>>>>>

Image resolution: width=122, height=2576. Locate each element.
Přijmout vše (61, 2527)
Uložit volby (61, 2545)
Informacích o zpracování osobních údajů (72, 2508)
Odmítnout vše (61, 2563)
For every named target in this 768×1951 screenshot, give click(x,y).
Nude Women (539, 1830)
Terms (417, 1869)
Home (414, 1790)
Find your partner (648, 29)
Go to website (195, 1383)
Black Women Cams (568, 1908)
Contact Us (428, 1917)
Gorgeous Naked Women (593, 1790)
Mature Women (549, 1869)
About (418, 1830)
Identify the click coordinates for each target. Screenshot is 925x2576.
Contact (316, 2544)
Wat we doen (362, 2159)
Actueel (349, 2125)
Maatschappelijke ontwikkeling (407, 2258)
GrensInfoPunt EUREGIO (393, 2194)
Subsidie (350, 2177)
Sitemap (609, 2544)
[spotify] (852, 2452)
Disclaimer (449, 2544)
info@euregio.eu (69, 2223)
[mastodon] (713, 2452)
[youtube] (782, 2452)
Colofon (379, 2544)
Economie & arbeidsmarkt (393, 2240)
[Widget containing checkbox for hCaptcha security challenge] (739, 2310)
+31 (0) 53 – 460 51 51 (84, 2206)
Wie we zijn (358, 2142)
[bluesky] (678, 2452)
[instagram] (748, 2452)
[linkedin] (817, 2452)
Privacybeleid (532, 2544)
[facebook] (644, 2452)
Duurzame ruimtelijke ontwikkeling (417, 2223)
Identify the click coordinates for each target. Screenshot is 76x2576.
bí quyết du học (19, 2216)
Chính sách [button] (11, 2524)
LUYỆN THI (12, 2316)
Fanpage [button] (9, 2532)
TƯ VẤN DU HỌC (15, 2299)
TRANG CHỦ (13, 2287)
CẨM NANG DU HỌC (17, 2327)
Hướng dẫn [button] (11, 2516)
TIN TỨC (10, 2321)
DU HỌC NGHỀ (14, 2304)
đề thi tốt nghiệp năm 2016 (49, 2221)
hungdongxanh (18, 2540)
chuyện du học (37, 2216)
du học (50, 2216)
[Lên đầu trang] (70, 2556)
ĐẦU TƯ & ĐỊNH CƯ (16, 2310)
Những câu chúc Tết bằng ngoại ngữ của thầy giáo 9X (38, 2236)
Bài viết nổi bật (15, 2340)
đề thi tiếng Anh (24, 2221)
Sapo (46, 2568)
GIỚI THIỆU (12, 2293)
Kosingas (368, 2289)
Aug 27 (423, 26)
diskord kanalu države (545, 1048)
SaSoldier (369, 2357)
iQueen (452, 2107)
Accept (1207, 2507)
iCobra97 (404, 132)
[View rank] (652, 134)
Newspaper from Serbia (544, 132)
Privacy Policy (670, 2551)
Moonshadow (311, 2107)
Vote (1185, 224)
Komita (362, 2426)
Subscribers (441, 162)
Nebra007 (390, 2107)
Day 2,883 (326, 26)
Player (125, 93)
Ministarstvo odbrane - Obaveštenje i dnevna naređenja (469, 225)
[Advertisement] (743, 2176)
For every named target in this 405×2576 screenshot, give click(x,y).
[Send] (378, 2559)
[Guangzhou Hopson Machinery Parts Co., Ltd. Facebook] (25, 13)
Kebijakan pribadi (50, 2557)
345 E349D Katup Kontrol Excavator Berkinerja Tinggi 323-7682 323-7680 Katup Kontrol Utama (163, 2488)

<<<<<

■ **Problem description**:
Search the material for "give" and copy each matching line.

■ **Expected output**:
For every named target in this 768×1951 screenshot, give click(x,y).
For every named target in this 405×2576 screenshot, give click(x,y).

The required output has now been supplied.